DOI: https://doi.org/10.1007/978-3-031-43996-4_26

SharedIt: https://rdcu.be/dnwO0

Link to the code repository

https://github.com/isogawalab/SingleViewSurgicalVideo

Link to the dataset(s)

N/A


Reviews

Review #1

  • Please describe the contribution of the paper

    The authors propose an automated system to tackle current challenges of video recording setups during open surgery, namely the issues of occlusion, instability during capture, and variations in surgical lighting conditions – an important area to address as data-driven algorithms continue to develop. The system described detects video frames where the lighting system moves, realigns the frames, and selects the camera with the least occlusion to continue recording video. Quantitative results demonstrate improvements in video stability and reduced occlusion versus conventional approaches.

  • Please list the main strengths of the paper; you should write about a novel formulation, an original way to use data, demonstration of clinical feasibility, a novel application, a particularly strong evaluation, or anything else that is a strong aspect of this work. Please provide details, for instance, if a method is novel, explain what aspect is novel and why this is interesting.

    The authors present a novel solution to the automatic generation of stable virtual single-view video with minimal occlusion using a setup with five cameras installed in a surgical light. An algorithm is suggested for detecting the timing of camera movement based on the degree of misalignment between cameras and level of occlusion between frames. A qualitative evaluation was conducted with eleven experienced surgeons viewing the generated auto-aligned video, as well as a quantitative assessment. Surgeons indicated the surgical video caused no discomfort or fatigue and reported ease of viewing key anatomical structures.

  • Please list the main weaknesses of the paper. Please provide details, for instance, if you think a method is not novel, explain why and provide a reference to prior work.

    The algorithms introduced to detect camera movement and movement timing are not new techniques in computer vision (SIFT feature extraction and feature point matching, and planar homography). Simplistic skin detection approach based on absolute image intensity.

  • Please rate the clarity and organization of this paper

    Very Good

  • Please comment on the reproducibility of the paper. Note, that authors have filled out a reproducibility checklist upon submission. Please be aware that authors are not required to meet all criteria on the checklist - for instance, providing code and data is a plus, but not a requirement for acceptance

    No software is presented. Authors include supplementary video showing performance of their approach and details sufficient for software implementation.

  • Please provide detailed and constructive comments for the authors. Please also refer to our Reviewer’s guide on what makes a good review: https://conferences.miccai.org/2023/en/REVIEWER-GUIDELINES.html

    Does the intensity selection for delineating skin color need to be adapted for each individual patient? All of the scenes presented in the supplementary data appeared to be roughly planar and perpendicular to the camera view pose with minimal camera movement. Please comment on the robustness of this approach to more complex surgical scenes and varied orientations of the overhead surgical lighting during a procedure. By relying solely on skin color based on a value range in the HSV color space, I would expect that blood, smoke, etc. could interrupt the framewise point correspondences of your approach. Please comment on the stability with external noise such as this. Please add information on who performed the manual alignment of video frames which was used as a baseline for comparison.

  • Rate the paper on a scale of 1-8, 8 being the strongest (8-5: accept; 4-1: reject). Spreading the score helps create a distribution for decision-making

    5

  • Please justify your recommendation. What were the major factors that led you to your overall score for this paper?

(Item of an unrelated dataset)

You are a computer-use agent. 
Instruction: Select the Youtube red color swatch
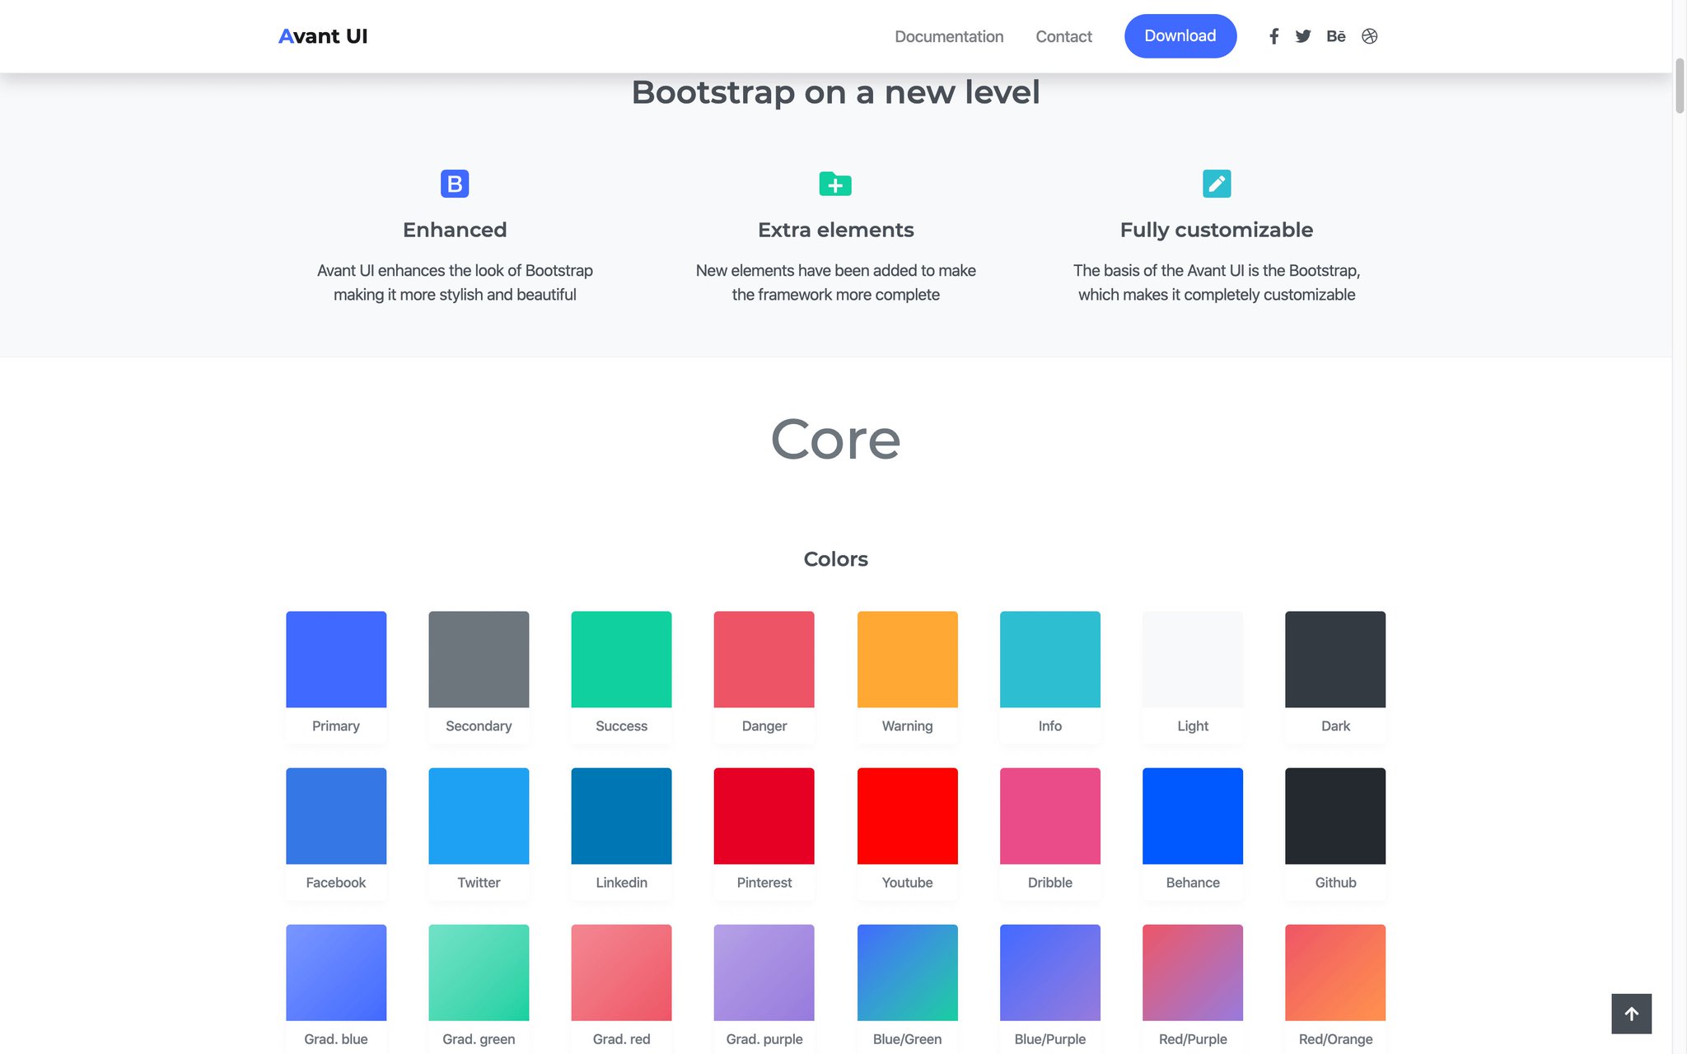[907, 816]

    Interesting paper and relevant to the collecting of surgical data for further analysis/observation. Would benefit from additional details or discussion of limitations of current algorithm and approach. Well written and rigorous evaluation with a population of surgeons and against a benchmark dataset.

  • Reviewer confidence

    Confident but not absolutely certain

  • [Post rebuttal] After reading the author’s rebuttal, state your overall opinion of the paper if it has been changed

    6

  • [Post rebuttal] Please justify your decision

    Thank you to the authors for your responses to our suggestions. I believe this paper fits well within the scope of MICCAI submissions (focus on feasibility and initial evaluation of a novel idea to address an overlooked clinical workflow requirement) and includes a robust evaluation of their algorithm on real data. In their rebuttal, the authors mention that source code will be made publicly available to facilitate future collaboration. I look forward to future work from this group in the collection of stable and non-occluded surgical video.



Review #2

  • Please describe the contribution of the paper

    The authors propose a method to select the best view of a surgical scene from a number of cameras. The motivation for this is to enable surgeon to record/review their cases and select the best view of the anatomy.

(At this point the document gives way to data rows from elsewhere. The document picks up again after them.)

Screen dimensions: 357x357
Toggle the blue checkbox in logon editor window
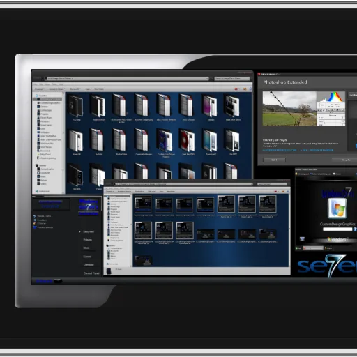coord(310,174)

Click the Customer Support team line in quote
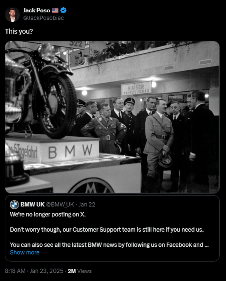tap(107, 230)
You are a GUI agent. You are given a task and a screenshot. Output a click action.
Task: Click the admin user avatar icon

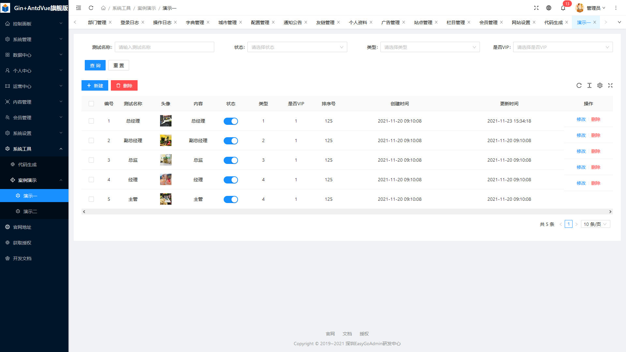point(580,8)
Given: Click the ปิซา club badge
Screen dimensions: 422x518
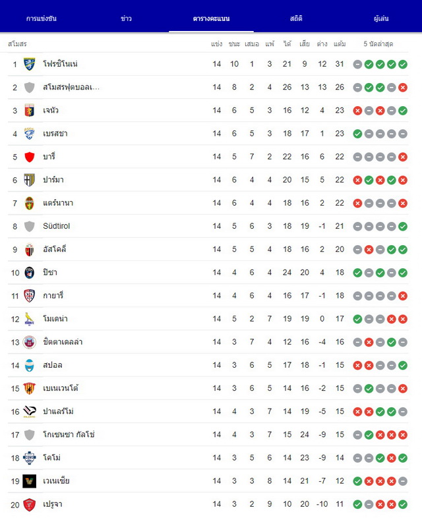Looking at the screenshot, I should 30,273.
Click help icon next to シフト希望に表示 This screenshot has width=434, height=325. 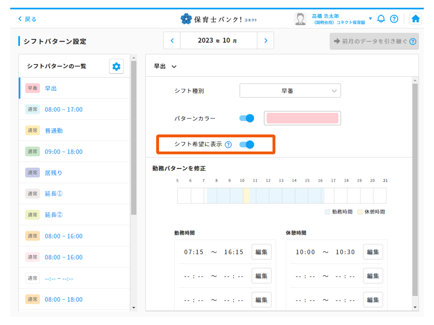pyautogui.click(x=228, y=144)
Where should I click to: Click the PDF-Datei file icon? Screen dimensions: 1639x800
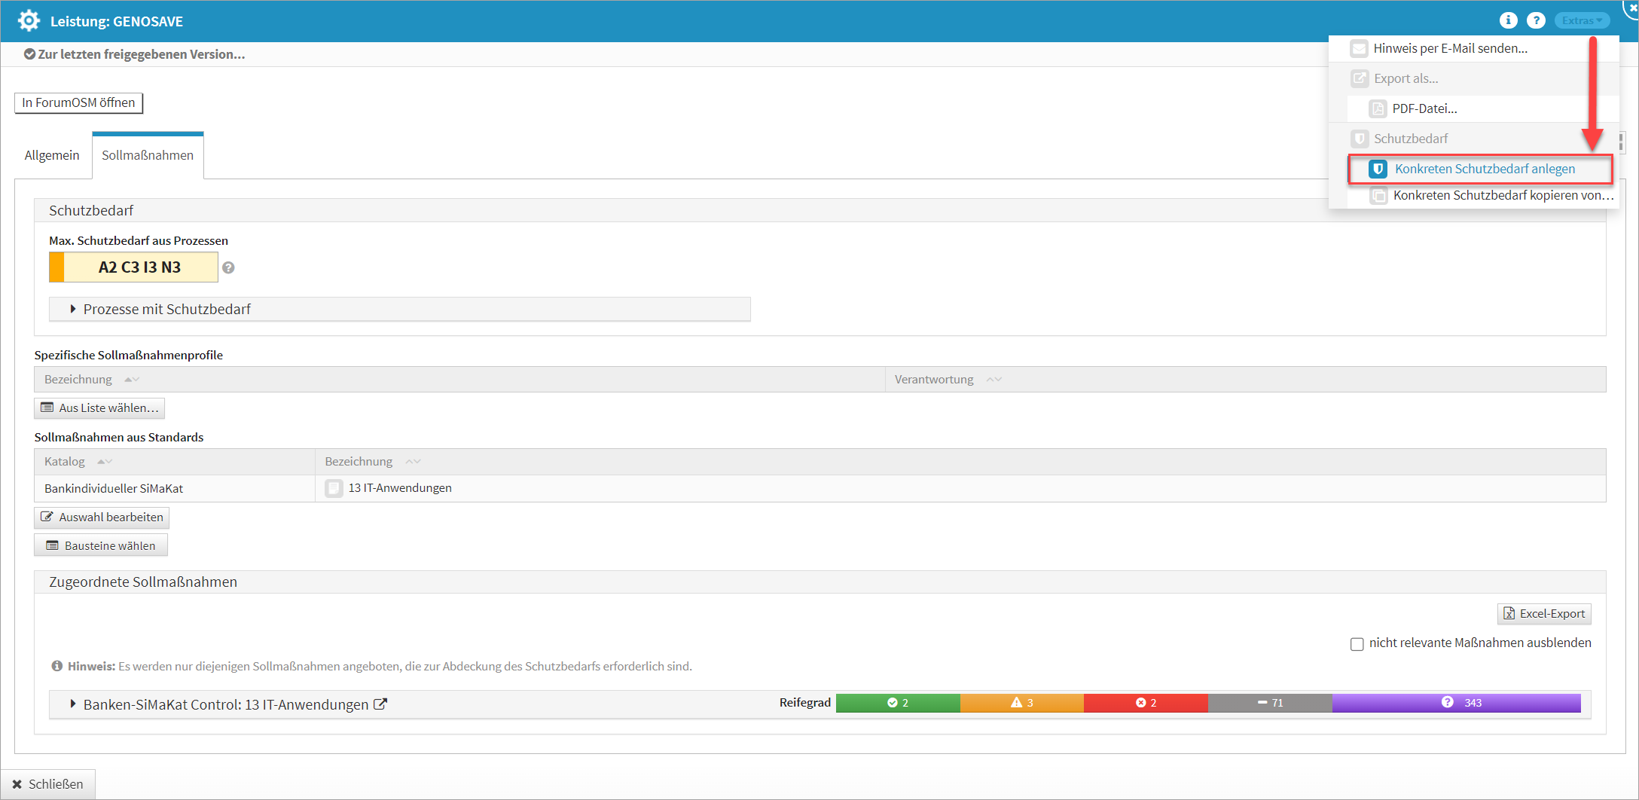pos(1378,108)
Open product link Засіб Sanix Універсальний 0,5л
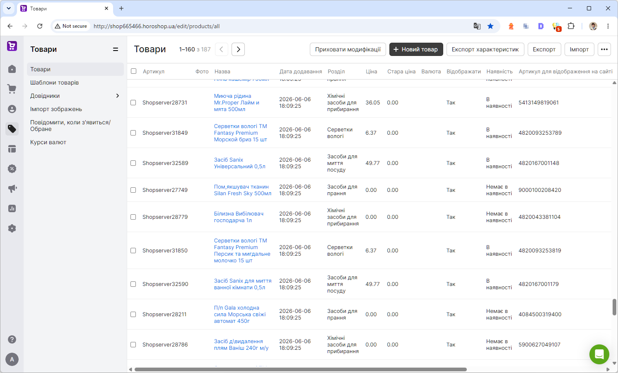The image size is (618, 373). 239,163
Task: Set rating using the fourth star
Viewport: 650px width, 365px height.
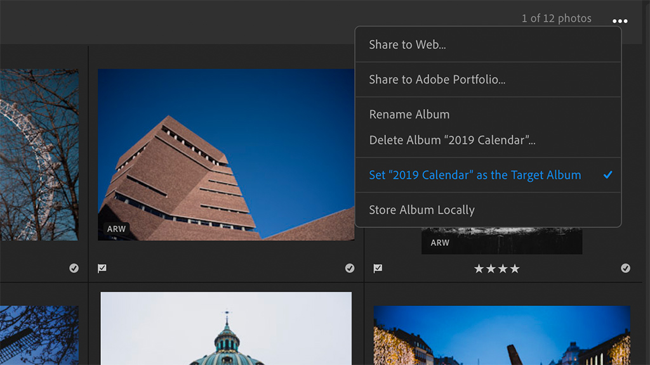Action: coord(515,269)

  • Please list the main strengths of the paper; you should write about a novel formulation, an original way to use data, demonstration of clinical feasibility, a novel application, a particularly strong evaluation, or anything else that is a strong aspect of this work. Please provide details, for instance, if a method is novel, explain what aspect is novel and why this is interesting.

    The paper identifies an interesting and likely overlooked problem. The results are very clearly analyzed and appears to provide a meaningful improvement over the alternative methods.

    The paper is also generally well written, clearly laid out and very easy to understand.

  • Please list the main weaknesses of the paper. Please provide details, for instance, if you think a method is not novel, explain why and provide a reference to prior work.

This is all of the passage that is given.